WHAT IS BEING ASKED: Report how many lines in the rows below contain the string "accomplish", with case counting. Give only the number.

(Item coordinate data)
_ _ _ _ _ _ _

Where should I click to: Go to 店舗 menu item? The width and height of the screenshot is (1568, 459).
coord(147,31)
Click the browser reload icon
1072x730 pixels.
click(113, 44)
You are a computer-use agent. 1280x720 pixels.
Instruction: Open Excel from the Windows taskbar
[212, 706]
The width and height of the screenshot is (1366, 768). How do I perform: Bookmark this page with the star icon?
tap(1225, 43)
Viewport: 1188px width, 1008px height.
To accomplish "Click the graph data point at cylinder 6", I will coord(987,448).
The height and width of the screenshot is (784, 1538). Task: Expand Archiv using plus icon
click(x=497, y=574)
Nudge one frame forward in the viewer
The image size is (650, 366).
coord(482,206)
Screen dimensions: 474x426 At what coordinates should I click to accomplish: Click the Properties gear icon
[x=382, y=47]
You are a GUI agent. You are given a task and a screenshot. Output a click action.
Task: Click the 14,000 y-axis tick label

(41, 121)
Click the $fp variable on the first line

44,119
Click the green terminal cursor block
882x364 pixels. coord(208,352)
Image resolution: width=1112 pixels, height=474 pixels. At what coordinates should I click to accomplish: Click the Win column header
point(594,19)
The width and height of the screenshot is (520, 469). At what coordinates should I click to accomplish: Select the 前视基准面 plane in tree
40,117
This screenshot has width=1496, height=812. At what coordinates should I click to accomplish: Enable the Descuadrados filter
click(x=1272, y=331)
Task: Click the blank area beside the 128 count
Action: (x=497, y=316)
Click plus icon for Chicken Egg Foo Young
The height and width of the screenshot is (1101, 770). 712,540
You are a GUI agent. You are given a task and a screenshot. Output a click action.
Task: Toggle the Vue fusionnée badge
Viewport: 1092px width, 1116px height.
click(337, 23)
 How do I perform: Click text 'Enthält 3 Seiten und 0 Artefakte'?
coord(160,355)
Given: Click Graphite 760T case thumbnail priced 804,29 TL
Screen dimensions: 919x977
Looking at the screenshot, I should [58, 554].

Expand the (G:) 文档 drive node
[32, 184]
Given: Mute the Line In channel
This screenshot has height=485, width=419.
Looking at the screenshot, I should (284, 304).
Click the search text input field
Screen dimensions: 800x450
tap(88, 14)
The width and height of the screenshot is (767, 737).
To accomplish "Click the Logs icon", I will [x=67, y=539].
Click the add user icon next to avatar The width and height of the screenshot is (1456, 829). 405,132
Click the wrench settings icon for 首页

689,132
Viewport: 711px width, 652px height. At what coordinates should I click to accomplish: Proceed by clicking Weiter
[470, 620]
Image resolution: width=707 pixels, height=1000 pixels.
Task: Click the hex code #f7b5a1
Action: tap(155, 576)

_ _ _ _ _ _ _

EXERCISE RESULT: 7